Data section:
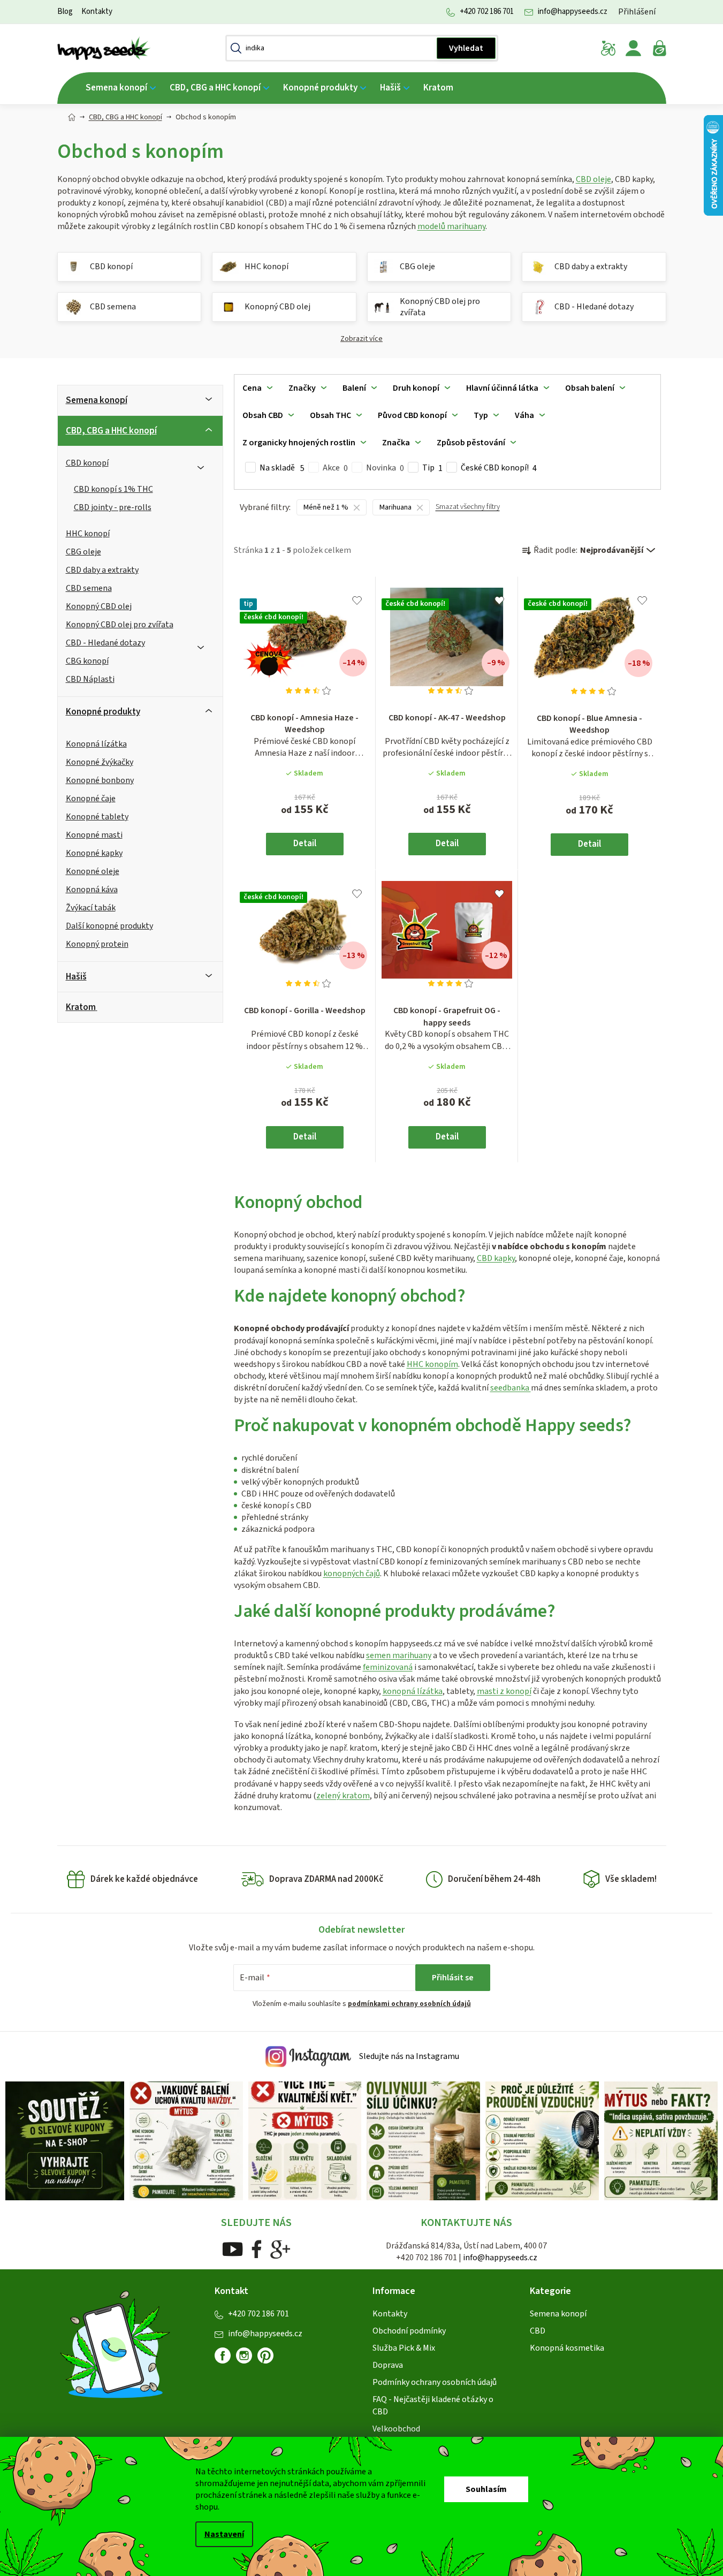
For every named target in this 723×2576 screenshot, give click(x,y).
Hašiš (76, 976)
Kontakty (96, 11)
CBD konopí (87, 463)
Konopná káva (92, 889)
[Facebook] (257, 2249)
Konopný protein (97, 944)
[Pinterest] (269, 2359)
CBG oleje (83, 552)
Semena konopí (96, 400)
==
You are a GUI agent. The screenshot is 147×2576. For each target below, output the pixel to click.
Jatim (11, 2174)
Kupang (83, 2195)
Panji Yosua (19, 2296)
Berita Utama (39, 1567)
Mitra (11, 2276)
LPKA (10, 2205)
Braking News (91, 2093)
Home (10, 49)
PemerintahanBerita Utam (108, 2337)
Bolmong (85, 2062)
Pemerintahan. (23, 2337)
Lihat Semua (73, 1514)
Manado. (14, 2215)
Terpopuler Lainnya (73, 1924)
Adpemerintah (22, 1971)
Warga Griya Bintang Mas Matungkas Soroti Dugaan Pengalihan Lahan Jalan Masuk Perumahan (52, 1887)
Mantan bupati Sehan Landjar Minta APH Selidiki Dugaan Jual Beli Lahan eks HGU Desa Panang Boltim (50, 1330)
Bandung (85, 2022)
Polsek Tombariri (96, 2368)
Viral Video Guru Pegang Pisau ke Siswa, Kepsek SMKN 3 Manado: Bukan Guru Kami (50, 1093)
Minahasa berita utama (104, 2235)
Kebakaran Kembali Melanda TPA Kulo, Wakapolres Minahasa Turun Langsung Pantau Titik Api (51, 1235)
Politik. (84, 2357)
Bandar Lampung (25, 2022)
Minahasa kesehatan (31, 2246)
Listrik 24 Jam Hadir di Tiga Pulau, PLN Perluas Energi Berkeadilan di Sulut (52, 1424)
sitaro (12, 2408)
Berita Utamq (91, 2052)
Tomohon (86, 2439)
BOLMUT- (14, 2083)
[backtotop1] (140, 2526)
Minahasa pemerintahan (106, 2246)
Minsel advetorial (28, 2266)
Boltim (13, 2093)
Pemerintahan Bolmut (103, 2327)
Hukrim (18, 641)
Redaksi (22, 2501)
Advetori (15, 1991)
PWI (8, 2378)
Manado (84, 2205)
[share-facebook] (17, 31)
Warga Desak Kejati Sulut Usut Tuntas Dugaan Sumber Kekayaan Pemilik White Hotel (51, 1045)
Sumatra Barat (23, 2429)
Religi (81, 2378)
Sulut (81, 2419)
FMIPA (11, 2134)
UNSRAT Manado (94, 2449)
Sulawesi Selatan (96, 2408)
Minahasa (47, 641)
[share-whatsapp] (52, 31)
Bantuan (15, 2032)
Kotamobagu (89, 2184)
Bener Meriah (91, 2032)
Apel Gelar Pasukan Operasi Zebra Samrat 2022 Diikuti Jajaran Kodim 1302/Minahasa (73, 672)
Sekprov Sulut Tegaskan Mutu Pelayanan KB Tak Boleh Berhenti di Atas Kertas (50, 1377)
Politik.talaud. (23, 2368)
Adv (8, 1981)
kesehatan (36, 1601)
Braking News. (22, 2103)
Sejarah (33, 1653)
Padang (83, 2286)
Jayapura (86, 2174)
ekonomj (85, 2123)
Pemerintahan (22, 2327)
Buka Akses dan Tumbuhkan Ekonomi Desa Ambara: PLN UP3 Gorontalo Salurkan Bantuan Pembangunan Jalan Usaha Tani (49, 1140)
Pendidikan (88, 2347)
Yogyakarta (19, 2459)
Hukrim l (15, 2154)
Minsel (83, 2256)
...
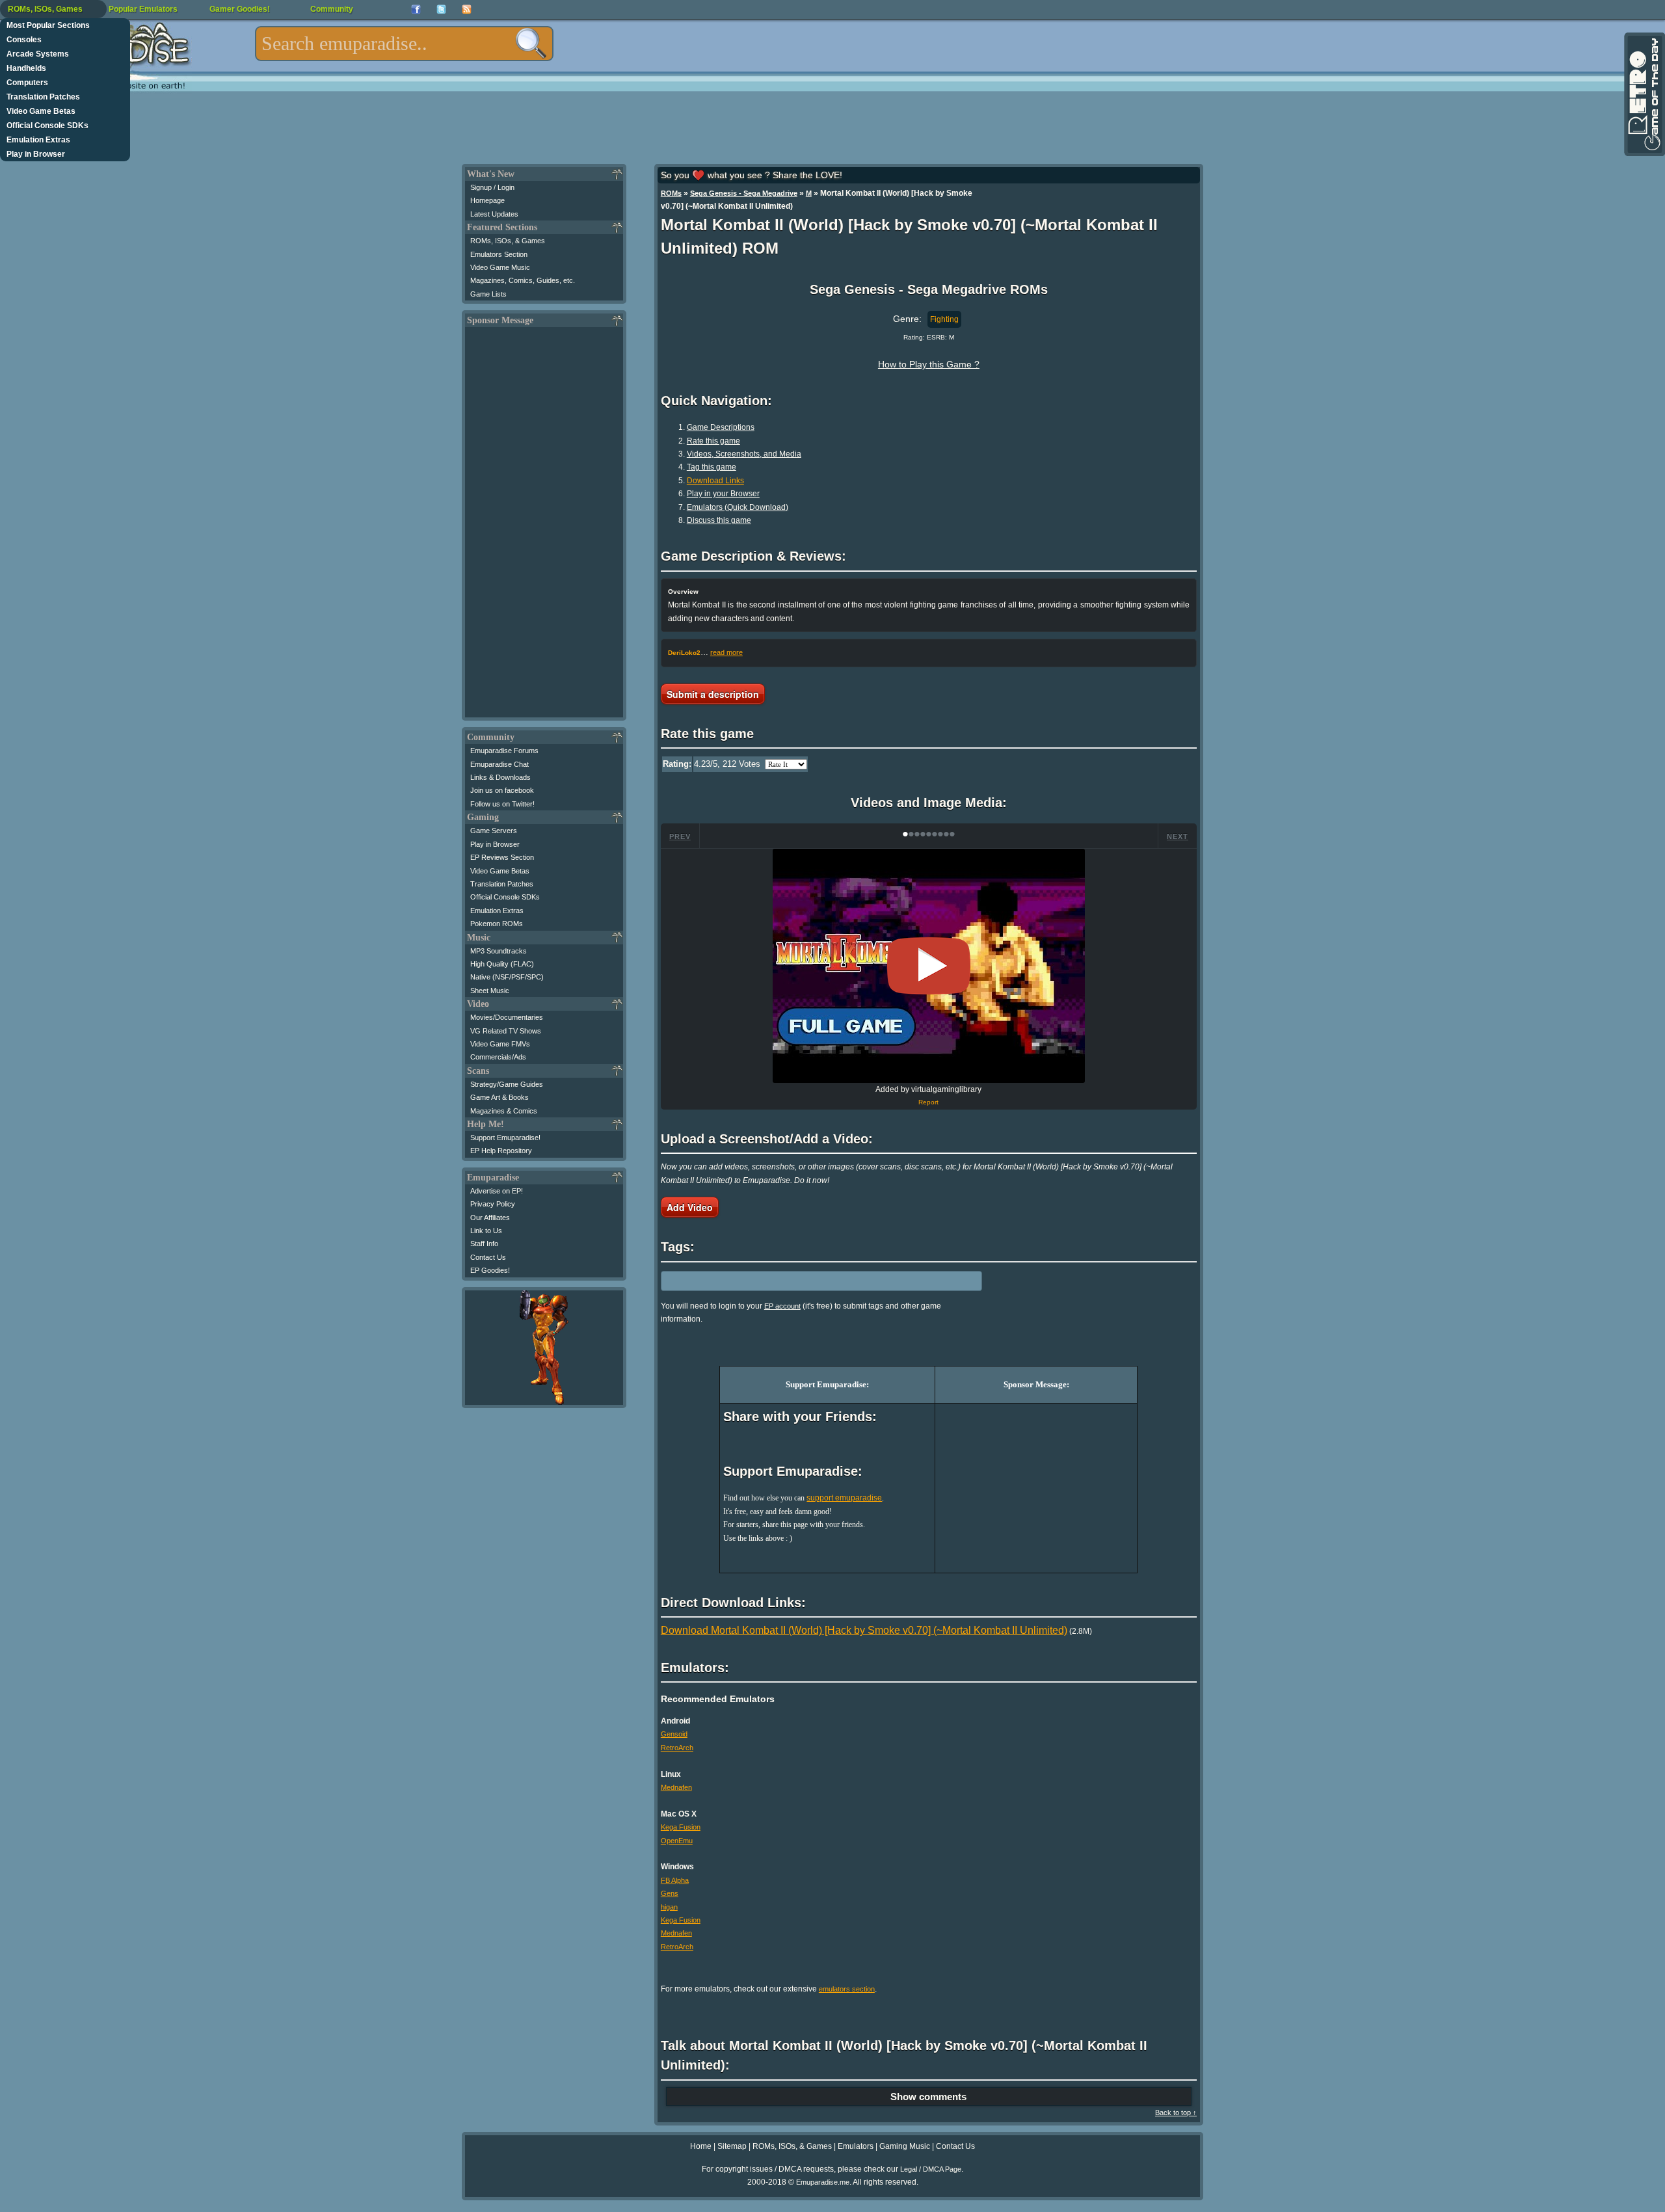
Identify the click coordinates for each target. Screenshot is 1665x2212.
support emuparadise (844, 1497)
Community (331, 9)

What is needed: Your answer should consist solely of the lines above from the line with "For every named" to the line with "Semena konopí (96, 400)", both included, reproduced exactly.

Result of this task:
For every named target in this 723×2576 screenshot, give click(x,y).
Hašiš (76, 976)
Kontakty (96, 11)
CBD konopí (87, 463)
Konopná káva (92, 889)
[Facebook] (257, 2249)
Konopný protein (97, 944)
[Pinterest] (269, 2359)
CBG oleje (83, 552)
Semena konopí (96, 400)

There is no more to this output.